Jacobo Martín

Software writer

Homo-what?

Nowadays, with the virtual worlds of Internet, social networks, etc, words that didn’t even exist twenty years ago, like selfie, are massively accepted and used. Our languages are great at allowing us the possibility to extend it, inventing or adapting words. This way, we could create a verb from the word selfie, perhaps something like selfiefy or selfiecate? By the way, I must admit I don’t even like the word selfie.

Rules or censorship?

Do you imagine having reserved words in your own language, words that couldn’t be expanded or freely reused depending on context and different needs? This is what happens in programming languages like Java: you have a bunch of words that the compiler won’t even let you use if they’are not in a concrete place and context, regardless of your needs of expression.

That language is alive!

Has it ever happened to you that you wanted to express something and you couldn’t find a word in your own language that exactly fitted your intended meaning? Have you ever invented a word or reused an existing one in a context in which it had never been used before?

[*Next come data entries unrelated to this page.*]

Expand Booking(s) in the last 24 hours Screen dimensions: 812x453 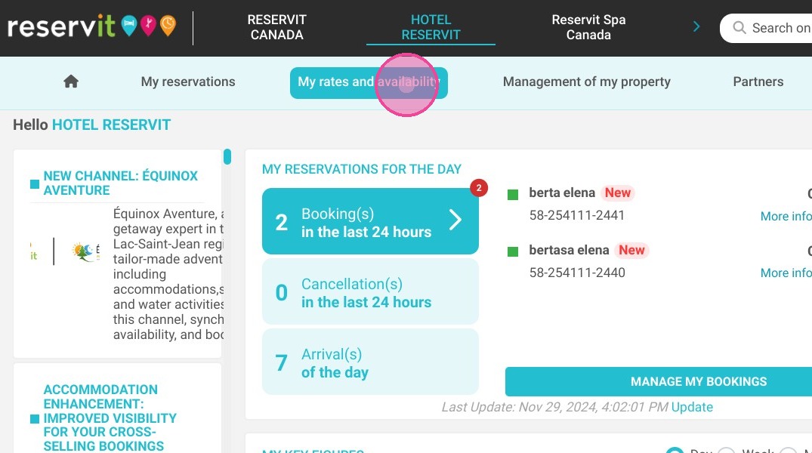pyautogui.click(x=370, y=221)
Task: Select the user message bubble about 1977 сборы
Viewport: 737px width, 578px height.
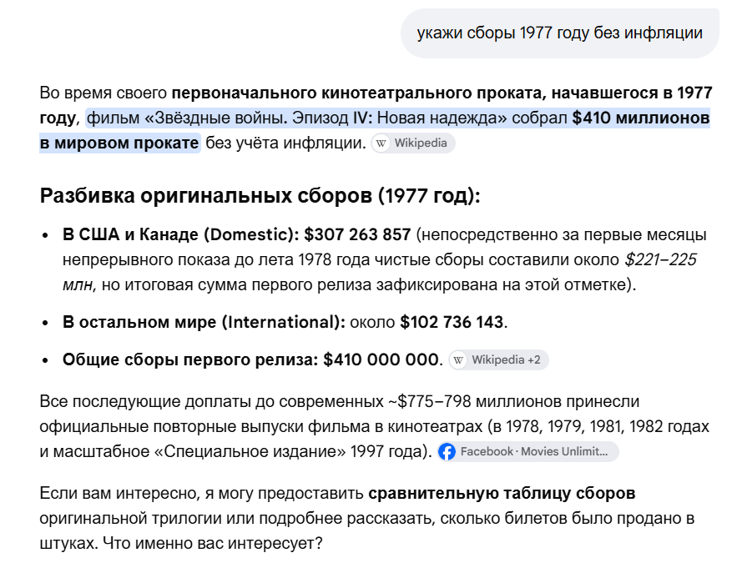Action: (560, 33)
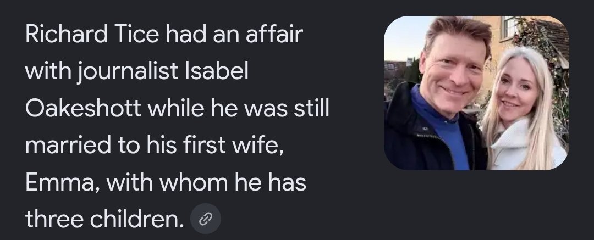Click the word "married" in the paragraph
The width and height of the screenshot is (594, 240).
click(x=68, y=146)
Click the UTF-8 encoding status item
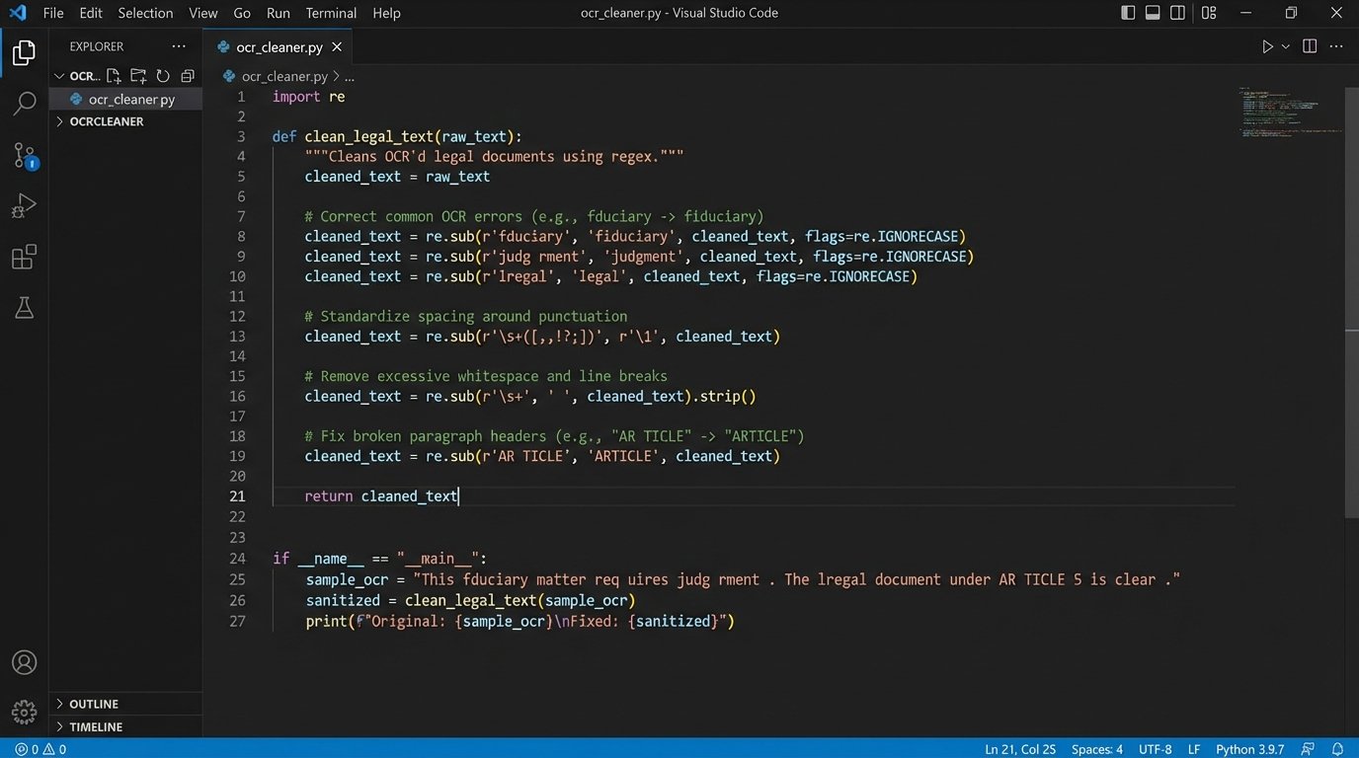1359x758 pixels. point(1155,749)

I suppose that something like this happened to Douglas McIlroy, some sixty years ago, when he coined the word homoiconic. He used it in the context of text-processing inside compilers:

[…] because procedures and text have the same representation inside and outside the processor, the term homoiconic is applicable, from homo meaning the same, and icon meaning representation.

Douglas McIlroy, Macro Instruction Extensions of Compiler Languages

LISP programming language is homoiconic. And Clojure, as a LISP dialect, is homoiconic too. That doesn’t mean that Clojure is an icon for the gay movement, nor that Clojure likes to have sex with icons representing the Clojure logo. No. What this means is that, in short, code is not only code: it’s also data. This means not only that you could pass code as function’s arguments or return values; it also means that you could even redefine, for instance, the word if, for or even private if they existed in Clojure as they do in Java: the Clojure compiler wouldn’t complain about it like it would in Java, which is not homoiconic.

By the way, I’m not saying you should redefine everything. I’m just saying it’s possible. And that simple thought –it’s possible- is another reason why I love Clojure.

Language is a process of free creation; its laws and principles are fixed, but the manner in which the principles of generation are used is free and infinitely varied. Even the interpretation and use of words involves a process of free creation.